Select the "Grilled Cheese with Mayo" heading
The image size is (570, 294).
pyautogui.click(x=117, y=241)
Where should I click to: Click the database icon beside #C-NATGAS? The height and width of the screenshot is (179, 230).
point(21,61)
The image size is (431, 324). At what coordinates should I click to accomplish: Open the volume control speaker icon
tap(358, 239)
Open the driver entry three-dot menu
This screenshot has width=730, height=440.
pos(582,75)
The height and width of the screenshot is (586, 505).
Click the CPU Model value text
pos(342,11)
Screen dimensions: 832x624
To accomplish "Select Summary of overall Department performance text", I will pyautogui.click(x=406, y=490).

--

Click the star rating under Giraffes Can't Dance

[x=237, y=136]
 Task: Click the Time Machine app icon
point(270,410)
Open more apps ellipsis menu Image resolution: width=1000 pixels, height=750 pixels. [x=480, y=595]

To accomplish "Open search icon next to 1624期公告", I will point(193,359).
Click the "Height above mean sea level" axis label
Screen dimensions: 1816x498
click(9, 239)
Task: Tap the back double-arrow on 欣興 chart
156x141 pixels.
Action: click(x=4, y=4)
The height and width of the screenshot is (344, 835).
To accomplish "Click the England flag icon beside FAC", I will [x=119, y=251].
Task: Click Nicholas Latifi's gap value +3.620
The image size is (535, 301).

---

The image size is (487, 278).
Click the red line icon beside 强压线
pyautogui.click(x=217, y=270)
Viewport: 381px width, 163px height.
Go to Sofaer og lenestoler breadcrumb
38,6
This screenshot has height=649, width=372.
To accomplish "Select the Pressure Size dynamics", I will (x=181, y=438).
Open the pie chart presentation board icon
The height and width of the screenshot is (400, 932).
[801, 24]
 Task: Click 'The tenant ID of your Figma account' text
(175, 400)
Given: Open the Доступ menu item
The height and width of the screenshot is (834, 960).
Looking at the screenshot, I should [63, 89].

■ Set exercise: Print the records again from the line that contains "Task: Click 'The" through the line that contains "Looking at the screenshot, I should [63, 89].", both included, with nothing changed.

■ The solution:
 Task: Click 'The tenant ID of your Figma account' text
(175, 400)
Given: Open the Доступ menu item
The height and width of the screenshot is (834, 960).
Looking at the screenshot, I should [63, 89].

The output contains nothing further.